A feature published in The Times and shared on Facebook by Richard Anim has reignited debate over how artificial intelligence is reshaping the structure of work, particularly at the early stages of professional careers.
According to the report, written from the perspective of a former Microsoft AI executive, the impact of AI is becoming most visible not in senior roles, but in entry-level positions that have traditionally served as the starting point for careers in sectors such as finance, law, and accountancy.
The article argues that these roles; graduate analyst positions, junior legal work, and trainee accounting functions, have historically acted as “apprenticeship layers,” allowing young professionals to build experience through structured, routine tasks. However, it suggests that many of these functions are increasingly being automated or absorbed by AI systems capable of performing similar tasks faster and at lower cost.
Citing developments across major firms, the piece notes reductions in graduate intake and a decline in junior-level hiring in some professional services firms, pointing to a shift in how organisations structure their workforce pipelines. It references examples including KPMG, where UK graduate intake has fallen by 29%, Deloitte by 18%, and EY by 11%, alongside a reported 44% year-on-year drop in accountancy graduate job adverts in the UK and a near one-third decline in entry-level job postings since the emergence of ChatGPT.
The central concern raised is not necessarily that careers are disappearing, but that the “entry door” into these careers is narrowing.

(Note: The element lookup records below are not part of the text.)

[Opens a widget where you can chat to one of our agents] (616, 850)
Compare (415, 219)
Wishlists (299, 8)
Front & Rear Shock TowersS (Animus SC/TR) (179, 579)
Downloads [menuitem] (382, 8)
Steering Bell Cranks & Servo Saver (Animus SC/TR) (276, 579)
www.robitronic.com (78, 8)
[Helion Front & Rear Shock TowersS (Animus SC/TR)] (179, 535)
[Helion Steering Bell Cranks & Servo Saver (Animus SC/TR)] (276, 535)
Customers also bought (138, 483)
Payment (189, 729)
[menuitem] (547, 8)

If AI systems take over much of the routine work traditionally assigned to beginners, the question becomes how new entrants are expected to gain the experience needed to progress within those fields.

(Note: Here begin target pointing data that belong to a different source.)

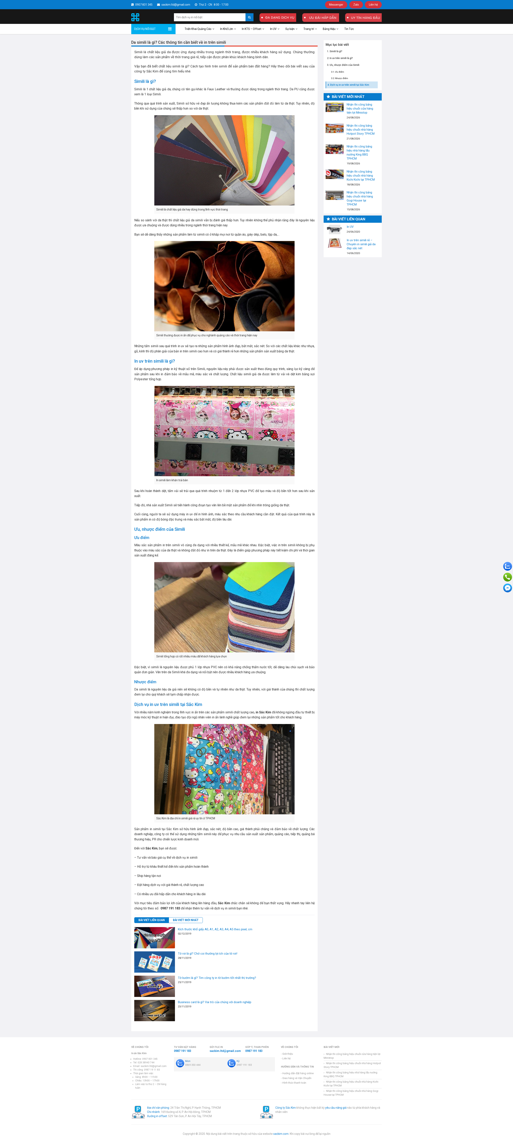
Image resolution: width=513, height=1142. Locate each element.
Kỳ (238, 1061)
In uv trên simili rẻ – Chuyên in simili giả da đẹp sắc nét (335, 243)
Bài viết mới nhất (186, 920)
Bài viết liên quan (151, 920)
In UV (273, 29)
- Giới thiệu (287, 1053)
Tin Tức (349, 29)
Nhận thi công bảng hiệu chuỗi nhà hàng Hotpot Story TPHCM (335, 128)
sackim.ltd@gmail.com (175, 4)
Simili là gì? (336, 51)
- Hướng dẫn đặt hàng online (297, 1073)
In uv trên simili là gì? (341, 58)
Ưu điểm (339, 71)
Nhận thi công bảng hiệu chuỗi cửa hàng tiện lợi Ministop (335, 107)
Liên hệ (373, 4)
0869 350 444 (192, 1065)
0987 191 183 (182, 1051)
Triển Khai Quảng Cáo (198, 29)
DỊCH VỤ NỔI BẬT (145, 29)
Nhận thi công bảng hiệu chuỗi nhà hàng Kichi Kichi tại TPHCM (335, 174)
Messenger (336, 4)
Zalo (356, 4)
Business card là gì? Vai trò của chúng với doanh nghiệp (214, 1002)
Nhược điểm (341, 78)
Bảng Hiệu (329, 29)
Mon (187, 1061)
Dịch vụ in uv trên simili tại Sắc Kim (349, 84)
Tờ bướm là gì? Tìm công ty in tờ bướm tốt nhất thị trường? (217, 978)
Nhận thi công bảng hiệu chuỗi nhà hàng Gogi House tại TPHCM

At the same time, the article frames the broader labour market transition as one of restructuring rather than collapse. Drawing on projections from institutions such as the World Economic Forum, it notes that while certain roles are being displaced, new categories of work are also emerging, particularly in AI-related fields, data systems, and human–machine interface roles.
However, it highlights a potential mismatch: many of the emerging roles require technical exposure or advanced skills, while the traditional entry points that once provided gradual skill-building are weakening.
The feature also introduces a broader framework of “AI-resistant careers,” suggesting that roles requiring emotional intelligence, physical skill, ethical judgment, and complex human interaction, such as healthcare, education, skilled trades, and diplomacy, are less exposed to automation in the near term.
Yet the underlying concern remains structural. If early-career professional roles are reduced or reshaped significantly, the pathway into high-skill industries may become less accessible to new entrants without alternative training routes.
For students and parents, the implication drawn from the piece is not to abandon traditional career paths, but to recognise that the way people enter those careers is changing. Increasing emphasis is placed on AI literacy, adaptability, and interdisciplinary skills as new baseline requirements rather than optional advantages.
The broader question the report raises, however, is whether artificial intelligence is quietly reshaping not only what people will do in future economies, but also how they will enter the world of work in the first place.